Rep. Ron Paul, the maverick Texas Republican who is running as an anti-war libertarian in the Republican primary, has come charging out of nowhere to become the leading fundraiser in the brief history of the Internet. Yesterday, his campaign reported a one-day take around $3.8 million, with an average donation of $98.

In one respect, Paul deserves his success. He is a far more articulate and coherent critic of administration policy in Iraq than any candidate on the Democratic side, speaking as he does the frank and plain language of the isolationist. “The fundamental question remains,” he said in 2004, “Why should young Americans be hurt or killed to liberate foreign nations? I have never heard a convincing answer to this question.”
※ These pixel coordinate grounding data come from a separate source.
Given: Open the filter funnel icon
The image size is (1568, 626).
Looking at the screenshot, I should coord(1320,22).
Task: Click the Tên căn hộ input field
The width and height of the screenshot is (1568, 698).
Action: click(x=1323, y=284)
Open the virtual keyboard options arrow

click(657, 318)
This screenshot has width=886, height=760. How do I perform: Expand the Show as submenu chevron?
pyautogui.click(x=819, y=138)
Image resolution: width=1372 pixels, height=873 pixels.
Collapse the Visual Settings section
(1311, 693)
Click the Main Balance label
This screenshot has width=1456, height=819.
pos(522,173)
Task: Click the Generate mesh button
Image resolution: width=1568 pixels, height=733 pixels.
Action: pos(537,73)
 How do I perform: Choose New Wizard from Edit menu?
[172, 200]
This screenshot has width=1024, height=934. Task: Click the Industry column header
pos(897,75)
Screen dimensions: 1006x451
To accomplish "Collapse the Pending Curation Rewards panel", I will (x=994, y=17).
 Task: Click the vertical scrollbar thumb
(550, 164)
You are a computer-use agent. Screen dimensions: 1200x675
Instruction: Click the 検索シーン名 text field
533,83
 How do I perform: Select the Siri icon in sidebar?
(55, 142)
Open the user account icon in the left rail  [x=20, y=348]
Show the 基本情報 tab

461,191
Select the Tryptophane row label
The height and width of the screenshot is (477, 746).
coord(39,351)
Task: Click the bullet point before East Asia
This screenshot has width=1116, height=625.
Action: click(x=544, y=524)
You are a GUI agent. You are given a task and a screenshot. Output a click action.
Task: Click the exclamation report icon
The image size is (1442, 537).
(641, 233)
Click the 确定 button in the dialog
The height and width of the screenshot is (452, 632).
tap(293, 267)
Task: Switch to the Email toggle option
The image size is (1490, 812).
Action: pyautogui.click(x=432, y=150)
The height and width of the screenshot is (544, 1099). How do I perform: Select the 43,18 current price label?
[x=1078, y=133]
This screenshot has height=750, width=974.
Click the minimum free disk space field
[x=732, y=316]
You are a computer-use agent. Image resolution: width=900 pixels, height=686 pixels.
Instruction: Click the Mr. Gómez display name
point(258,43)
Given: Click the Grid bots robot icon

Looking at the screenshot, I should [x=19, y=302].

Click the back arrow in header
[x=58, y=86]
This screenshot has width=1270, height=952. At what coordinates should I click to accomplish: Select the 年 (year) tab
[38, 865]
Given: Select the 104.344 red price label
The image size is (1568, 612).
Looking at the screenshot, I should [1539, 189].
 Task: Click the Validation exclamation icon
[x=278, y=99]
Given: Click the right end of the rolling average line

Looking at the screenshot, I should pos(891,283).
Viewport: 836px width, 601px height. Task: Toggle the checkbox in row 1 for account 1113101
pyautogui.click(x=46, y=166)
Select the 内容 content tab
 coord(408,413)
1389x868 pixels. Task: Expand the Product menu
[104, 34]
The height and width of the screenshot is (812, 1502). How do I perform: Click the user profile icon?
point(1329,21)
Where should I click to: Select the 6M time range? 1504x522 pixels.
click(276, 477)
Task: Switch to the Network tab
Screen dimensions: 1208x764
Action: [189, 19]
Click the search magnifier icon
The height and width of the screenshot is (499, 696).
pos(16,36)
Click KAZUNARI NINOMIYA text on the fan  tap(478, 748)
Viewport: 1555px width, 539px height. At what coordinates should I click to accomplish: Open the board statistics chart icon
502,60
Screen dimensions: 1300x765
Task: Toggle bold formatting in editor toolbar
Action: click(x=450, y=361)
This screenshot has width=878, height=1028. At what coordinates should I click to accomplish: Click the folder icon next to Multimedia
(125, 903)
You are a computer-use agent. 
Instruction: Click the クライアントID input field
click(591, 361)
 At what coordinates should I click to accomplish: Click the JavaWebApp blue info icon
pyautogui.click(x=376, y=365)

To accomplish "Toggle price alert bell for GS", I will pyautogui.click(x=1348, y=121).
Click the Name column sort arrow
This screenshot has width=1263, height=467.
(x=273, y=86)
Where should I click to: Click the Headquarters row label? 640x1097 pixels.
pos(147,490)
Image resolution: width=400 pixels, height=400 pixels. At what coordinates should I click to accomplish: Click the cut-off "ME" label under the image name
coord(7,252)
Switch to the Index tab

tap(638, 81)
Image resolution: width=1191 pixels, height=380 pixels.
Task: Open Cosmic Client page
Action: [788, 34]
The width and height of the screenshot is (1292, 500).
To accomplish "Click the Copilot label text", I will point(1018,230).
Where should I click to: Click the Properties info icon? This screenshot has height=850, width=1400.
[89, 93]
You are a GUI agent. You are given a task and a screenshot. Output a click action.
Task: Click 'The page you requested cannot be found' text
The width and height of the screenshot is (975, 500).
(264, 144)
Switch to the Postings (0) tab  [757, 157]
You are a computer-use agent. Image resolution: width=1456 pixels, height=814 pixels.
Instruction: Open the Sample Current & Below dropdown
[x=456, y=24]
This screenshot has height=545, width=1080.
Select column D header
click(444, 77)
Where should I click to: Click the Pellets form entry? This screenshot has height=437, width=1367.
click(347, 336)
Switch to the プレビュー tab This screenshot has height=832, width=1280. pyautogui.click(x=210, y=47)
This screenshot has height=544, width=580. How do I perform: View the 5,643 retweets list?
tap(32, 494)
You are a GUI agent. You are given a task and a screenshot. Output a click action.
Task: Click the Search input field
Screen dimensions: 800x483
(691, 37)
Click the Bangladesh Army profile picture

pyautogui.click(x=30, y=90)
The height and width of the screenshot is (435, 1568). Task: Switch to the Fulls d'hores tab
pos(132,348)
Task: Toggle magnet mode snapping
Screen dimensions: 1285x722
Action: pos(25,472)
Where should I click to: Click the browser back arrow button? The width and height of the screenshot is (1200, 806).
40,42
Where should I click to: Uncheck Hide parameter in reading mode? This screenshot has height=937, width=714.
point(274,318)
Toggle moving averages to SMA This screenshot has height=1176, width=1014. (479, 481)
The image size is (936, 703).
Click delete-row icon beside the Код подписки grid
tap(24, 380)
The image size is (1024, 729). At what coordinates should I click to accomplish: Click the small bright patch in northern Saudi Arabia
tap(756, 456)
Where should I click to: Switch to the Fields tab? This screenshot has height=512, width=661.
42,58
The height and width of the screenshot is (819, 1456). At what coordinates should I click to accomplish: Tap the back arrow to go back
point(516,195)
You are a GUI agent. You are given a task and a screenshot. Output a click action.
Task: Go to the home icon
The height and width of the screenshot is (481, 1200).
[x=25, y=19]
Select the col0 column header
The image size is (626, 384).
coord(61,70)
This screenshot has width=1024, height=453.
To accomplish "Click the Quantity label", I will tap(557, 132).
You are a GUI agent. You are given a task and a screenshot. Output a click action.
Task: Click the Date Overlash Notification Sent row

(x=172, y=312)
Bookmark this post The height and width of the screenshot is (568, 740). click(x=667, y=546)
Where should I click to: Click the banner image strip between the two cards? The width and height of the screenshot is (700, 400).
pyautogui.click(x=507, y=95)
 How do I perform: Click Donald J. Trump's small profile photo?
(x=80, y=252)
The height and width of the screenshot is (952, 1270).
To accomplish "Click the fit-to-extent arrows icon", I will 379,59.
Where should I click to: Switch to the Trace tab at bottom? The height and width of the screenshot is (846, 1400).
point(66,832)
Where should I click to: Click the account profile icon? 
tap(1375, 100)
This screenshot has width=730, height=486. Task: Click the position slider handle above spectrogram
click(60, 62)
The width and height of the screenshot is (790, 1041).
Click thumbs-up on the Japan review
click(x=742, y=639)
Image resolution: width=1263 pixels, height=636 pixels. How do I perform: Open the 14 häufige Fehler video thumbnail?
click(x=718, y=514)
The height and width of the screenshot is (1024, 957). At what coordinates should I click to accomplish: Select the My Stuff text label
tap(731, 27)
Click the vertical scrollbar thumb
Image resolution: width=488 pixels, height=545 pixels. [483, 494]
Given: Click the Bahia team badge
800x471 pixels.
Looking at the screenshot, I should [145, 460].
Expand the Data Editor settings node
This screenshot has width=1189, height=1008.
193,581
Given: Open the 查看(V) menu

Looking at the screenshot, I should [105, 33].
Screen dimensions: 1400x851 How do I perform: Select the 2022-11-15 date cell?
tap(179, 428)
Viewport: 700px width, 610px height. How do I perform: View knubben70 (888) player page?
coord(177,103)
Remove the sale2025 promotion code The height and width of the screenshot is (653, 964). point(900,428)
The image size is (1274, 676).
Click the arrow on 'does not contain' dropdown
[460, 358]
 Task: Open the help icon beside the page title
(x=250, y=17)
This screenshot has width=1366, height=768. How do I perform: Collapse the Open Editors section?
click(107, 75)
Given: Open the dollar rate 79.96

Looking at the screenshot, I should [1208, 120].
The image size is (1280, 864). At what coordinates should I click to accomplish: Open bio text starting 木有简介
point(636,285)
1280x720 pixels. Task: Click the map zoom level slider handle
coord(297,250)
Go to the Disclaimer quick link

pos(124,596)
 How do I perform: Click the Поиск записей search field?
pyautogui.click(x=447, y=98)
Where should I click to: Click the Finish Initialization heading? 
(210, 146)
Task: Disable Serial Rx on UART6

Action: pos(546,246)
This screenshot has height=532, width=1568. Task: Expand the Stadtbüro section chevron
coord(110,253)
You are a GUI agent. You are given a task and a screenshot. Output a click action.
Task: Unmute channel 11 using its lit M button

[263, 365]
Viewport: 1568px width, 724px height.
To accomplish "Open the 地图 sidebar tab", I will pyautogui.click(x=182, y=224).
What distinguishes Paul from the anti-war gadfly Dennis Kucinich in the Democratic Party is that Kucinich speaks alternately the language of the brainless pacifist — he would form a Department of Peace to replace the Pentagon — and the language of the far from brainless New Left, according to which the sins of the United States are sufficiently grave to deny it any kind of moral legitimacy abroad. Paul’s isolationism is rooted in the age-old American fear that we will be morally compromised by the sins of other nations who do not breathe the same sweet air of American exceptionalism.

At the same time, it seems to surprise many that Paul’s undeniable grassroots effectiveness hasn’t translated to a showing either in national or state polls. That’s surely due to the fact that many if not most of those who are sending money to Paul are not, in fact, Republicans. They are more plausibly among the 3 million or so who voted for Ralph Nader on the Green Party line in 2000, or even among those who rained money down on Howard Dean in the summer of 2003.

Which brings to mind an interesting scenario for 2008: Could Ron Paul run an independent candidacy for president in 2008 on a libertarian/anti-war/anti-monetarist platform? At this moment, it seems plausible, especially if the Democratic party nominates Hillary Clinton, who is bizarrely considered a neocon hawk by the Left netroots.

And despite Paul’s nominal standing as a Republican — and it is nominal — wouldn’t his candidacy draw more from disaffected Democrats, as liberal Republican John Anderson’s 1980 third-party candidacy pulled voters away from Jimmy Carter and not from Ronald Reagan?